A letter from EAA and AOPA to FAA Administrator Randy Babbitt discourages any rash reactions to the tragic mid-air collision between a small airplane and a sightseeing helicopter in New York City’s Hudson River corridor August 8, which claimed nine lives. The letter is at http://eaa.org/news/2009/090817_letter.pdf .
“Acting precipitously, without all the facts, may have unintended consequences while failing to improve safety or prevent future problems,” reads the letter signed by EAA President and Chairman Tom Poberezny and AOPA President and CEO Craig Fuller.
The days since that crash have heard calls for a variety of actions from lawmakers, the media, and the general public - raging from closing down the airspace, requiring new equipment on aircraft, imposing new altitude requirements for transiting aircraft, and other measures.
A joint news release says, "The voice of reason has come from New York Mayor and private pilot Michael Bloomberg, who urges patience until the NTSB and FAA complete their investigations." The two organizations, representing more than a half-million members of the aviation community, concur. “To take action in the absence of the facts could cause more problems than it resolves,” the letter reads.
EAA and AOPA especially take issue with the various descriptions of the corridor as the “Wild West,” citing that hundreds of aircraft safely traverse the Hudson River Corridor each day and no other mid-air accidents have taken place in the corridor in nearly 50 years.
Late last week, the FAA convened a New York Airspace Working Group to review the current operating procedures over the Hudson and East rivers and make recommendations to Administrator Babbitt in two weeks.The group will solicit comments from helicopter and aircraft operators and will review air traffic and pilot procedures before making its report to Babbitt on August 28.
The United States Air Tour Association (USATA) has also called for a “lowering of the noise level” on issues regarding the safety of air tour flights along the Hudson River in New York.
“Even though the accident that occurred this past weekend was indeed tragic, I would expect a more restrained and measured response, particularly from those who suggest that flights within the VFR corridor are unregulated -- which, of course, is nonsense -- or who have termed the FAA’s approach to regulatory oversight a ‘Wild West approach to Hudson River airspace,’” said Steve Bassett, the association’s president.
“Statements such as these are provocative and not at all productive, and the attack on the air tour community is unfair and unwarranted. What is important now is for everyone to calm down and let the experts at the NTSB do their job. There will be more than enough time to deal with other issues once the formal investigation has been completed.”
NATA struck a similar note last Monday, August 10, “The association and its members express our deepest sympathies to those affected by this tragic accident,” explained National Air Transportation Association President James K. Coyne. “While events such as last weekend’s are extremely rare, they do create an intense focus on the operations involved and can, unfortunately, lead to an environment ripe with speculation and misinformation.”
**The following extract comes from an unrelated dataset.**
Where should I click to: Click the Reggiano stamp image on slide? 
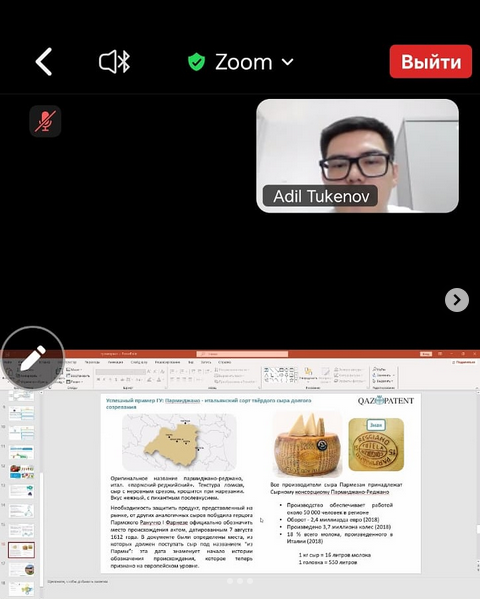click(x=376, y=444)
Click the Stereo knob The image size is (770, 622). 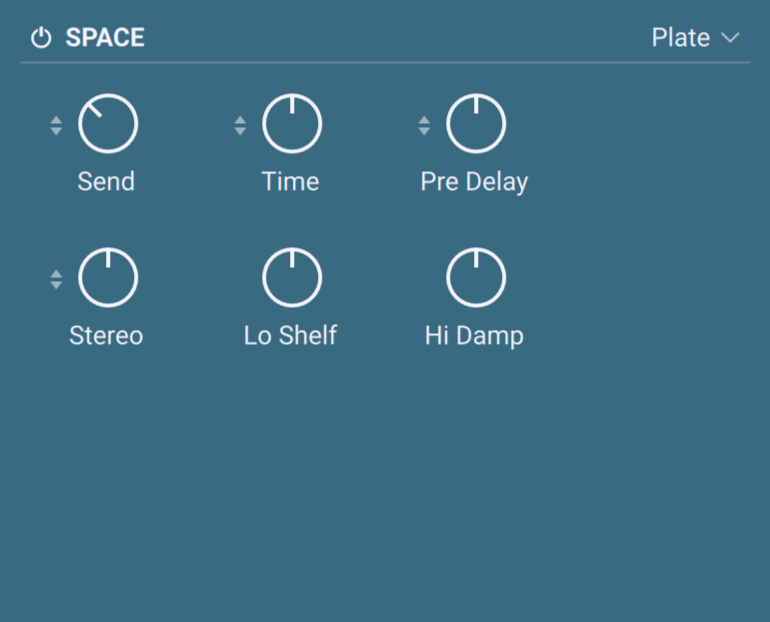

NATA is concerned with the intense scrutiny being placed on the airspace in which general aviation aircraft operate in the New York City area, as well as the correlations being drawn between the fact that the helicopter involved belongs to a commercial air tour operator and the recent report issued by the Department of Transportation (DOT) Inspector General (IG) criticizing oversight of on-demand operations, such as air tours.
The association asserts the characterization of the airspace as devoid of regulation is inaccurate. The airspace being referred to as “uncontrolled” only indicates that there is no active radar-based control of flights. Operations in this airspace are still subject to numerous regulatory requirements.
NATA said that while the IG report highlighted the differences between regulation and oversight of the airlines and on-demand operations it failed to acknowledge the necessity of differing regulations due to the fact that on-demand operations comprise a vast number of mission profiles and include nearly every size and type of airplane and helicopter.
“There is much work to be done by the National Transportation Safety Board investigators to determine the facts of what happened,” said Coyne. “Regulators and elected officials should reflect upon the outcome of the investigation rather than react to hypothetical scenarios.”